What always fascinates me personally about field service as a topic for conversation is that often whilst we have a natural tendency to focus on how we can harness the latest technology to streamline and improve the productivity of our operations, yet there still remain fundamental basics that we must implement if we are to meet the expectations our customers demand.
It was interesting to see that the problem of parts and inventory management was a pain point that continued to surface during the breakout sessions across the three days.
Whilst many of the conversations would have been driven by a series of roundtables hosted by Aberdeen’s Aly Pinder, the fact that this was an area that resonated with many was a clear indicator of the importance of getting the basics right.
As Deb Geiger, VP Global Marketing Astea commented;
“I think there is always an underlying commonality in terms of everybody is trying to optimise be more efficient and reducing those costs but also not at the risk of sacrificing, customer satisfaction. “
“People talk about speed and quick resolution, but you can show up quickly and not fix it first time. So its always weighing the different factors and ensuring that the piece of equipment is getting fixed first time and that the customer is satisfied. I think everybody is looking to continually optimise, look at their processes – how can they improve how do they optimise their workforce, some are having to do more work with less resources how do they make that happen without overtaxing the technicians.”
Of course what events such as Field Service Fall do is provide an opportunity not only for discovery, and peer networking but also for benchmarking how your organisation is performing in terms of delivering service.
“Every one of us is in the same circus we just have different clowns working for us. My problems are the same things as the guy that has the printing press, as the guy that has the medical devices.”

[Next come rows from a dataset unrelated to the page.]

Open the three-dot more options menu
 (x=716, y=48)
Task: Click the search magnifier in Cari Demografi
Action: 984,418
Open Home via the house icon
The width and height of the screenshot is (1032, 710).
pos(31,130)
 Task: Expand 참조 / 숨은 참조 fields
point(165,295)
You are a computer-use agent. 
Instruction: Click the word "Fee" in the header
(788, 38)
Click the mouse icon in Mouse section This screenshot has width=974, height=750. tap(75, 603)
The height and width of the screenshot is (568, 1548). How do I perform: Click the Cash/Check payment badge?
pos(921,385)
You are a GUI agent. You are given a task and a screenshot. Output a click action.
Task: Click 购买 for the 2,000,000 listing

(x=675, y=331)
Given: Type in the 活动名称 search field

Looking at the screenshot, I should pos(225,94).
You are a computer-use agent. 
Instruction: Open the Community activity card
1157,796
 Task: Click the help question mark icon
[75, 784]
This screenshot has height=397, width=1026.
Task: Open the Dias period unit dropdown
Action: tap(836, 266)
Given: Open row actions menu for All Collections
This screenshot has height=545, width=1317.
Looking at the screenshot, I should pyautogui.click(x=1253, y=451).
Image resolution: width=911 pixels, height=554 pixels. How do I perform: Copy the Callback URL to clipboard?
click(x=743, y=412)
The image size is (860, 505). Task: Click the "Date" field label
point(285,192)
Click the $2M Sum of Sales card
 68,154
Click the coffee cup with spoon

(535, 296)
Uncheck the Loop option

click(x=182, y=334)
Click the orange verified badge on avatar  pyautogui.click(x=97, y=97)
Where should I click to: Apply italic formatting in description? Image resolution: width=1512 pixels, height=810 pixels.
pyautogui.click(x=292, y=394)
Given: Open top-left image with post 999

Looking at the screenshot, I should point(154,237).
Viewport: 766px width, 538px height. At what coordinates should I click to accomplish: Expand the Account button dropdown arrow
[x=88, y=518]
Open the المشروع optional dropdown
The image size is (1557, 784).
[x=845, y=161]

“Operational wise and personal wise this is a great opportunity to benchmark progress. I’ve seen a lot of the same folks year after year. It’s good to see old friends. Here I’ve got friends that I talk to every year, what did you guys do with this, what did you guys do with that? We talk about problems and situations. And it genuinely helps us see where we are in terms of our own development”
This is something that Massoud is equally aware of and very much proud to be part of adding “It’s an opportunity that is unique for this space and you can’t go at it alone.”
‘A lot of guys tell us that when they first come here I’m coming back – it’s good to be part of this community”
In that case I guess I’ll see you all next year then.